There was a beaten metal surface clearly visible under the hole left by the loosened boards, odd, but that is not what Stacey was concerned about. She lifted yet another board, it came off with a firm tug and a squeal from the rusted nails releasing their grip, and there was a large ring at one edge of what was revealed to be a metal plate, which was some kind of lid.

"It looks like a trap door," said Krystle, amazed. She removed a board this time, the nails easily slid through the rotted wood, and the entire hidden door, a perfect square with thick iron hinges on one edge, was uncovered.

"You know what that is?" Stacey sounded breathless, as if she had been running. "It's a portal! A portal to Middle-earth!" Before Krystle could stop her, she lifted the ring and pulled the door up, its hinges screamed almost painfully. There was no puff of smoke, or fire, or flashing lights, or anything magical at all to indicate it was anything more than an ordinary trapdoor, if trapdoors can be called ordinary.

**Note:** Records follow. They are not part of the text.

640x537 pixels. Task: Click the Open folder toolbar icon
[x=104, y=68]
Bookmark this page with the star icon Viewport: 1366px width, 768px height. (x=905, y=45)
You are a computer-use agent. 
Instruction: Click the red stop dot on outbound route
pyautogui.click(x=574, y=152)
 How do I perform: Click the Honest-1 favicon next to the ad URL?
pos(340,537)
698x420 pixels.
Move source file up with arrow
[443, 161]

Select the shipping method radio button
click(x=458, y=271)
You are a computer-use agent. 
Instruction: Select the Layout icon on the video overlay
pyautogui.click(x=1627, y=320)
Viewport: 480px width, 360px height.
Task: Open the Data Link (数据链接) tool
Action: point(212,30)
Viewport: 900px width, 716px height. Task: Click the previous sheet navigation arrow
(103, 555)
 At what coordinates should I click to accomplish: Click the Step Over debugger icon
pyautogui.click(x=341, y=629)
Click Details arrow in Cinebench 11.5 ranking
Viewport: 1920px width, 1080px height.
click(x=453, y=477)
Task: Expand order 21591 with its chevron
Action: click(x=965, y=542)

They both peered down into the dark hole and saw only a steep narrow wooden staircase that plunged straight down like a ladder, and ended in shadows. As if on a signal, they looked at each other.

"Well, we will never know what it is, will we?" Krystle asked brightly, as if what she saw down that dark, deep hole was the answer to all of her problems with Stacey. "Because you can't get down there with those crutches and you aren't going to see me trying to break my neck today. Middle-earth is safe from us, I think." She stood up and offered her hand to Stacey.

"We gotta put this floor back together and clean this up before we get caught," she added, hoping she would get no further arguments from her out-of-control companion.

"Okay, hand me my crutches," answered Stacey. "Watch," she said, after she had her crutches back in her hands, and she turned them handle-side down and let them fall into the hole. They traveled noisily down the steep steps, ending with a dull thump on their padded edges somewhere below the shadows, which cloaked the bottom.

Krystle burst out laughing, mostly from hysteria, at the absurdity of what she had just witnessed.

"I hope you don't think I'm going to get those for you, with my broken arm." Now she shuddered a little to think of slipping on those steps and tumbling to the bottom of the hole. "There's got to be spiders down there."

"Don't worry, I'm gonna get 'em myself," declared Stacey. "Spiders don't scare me." She slid herself feet first into the hole and proceeded to slowly bump down the steps on her behind. Krystle watched her, speechless. The temptation to shut the trapdoor and run for help swept over her, but to leave the teenager alone in the dark would be cruel.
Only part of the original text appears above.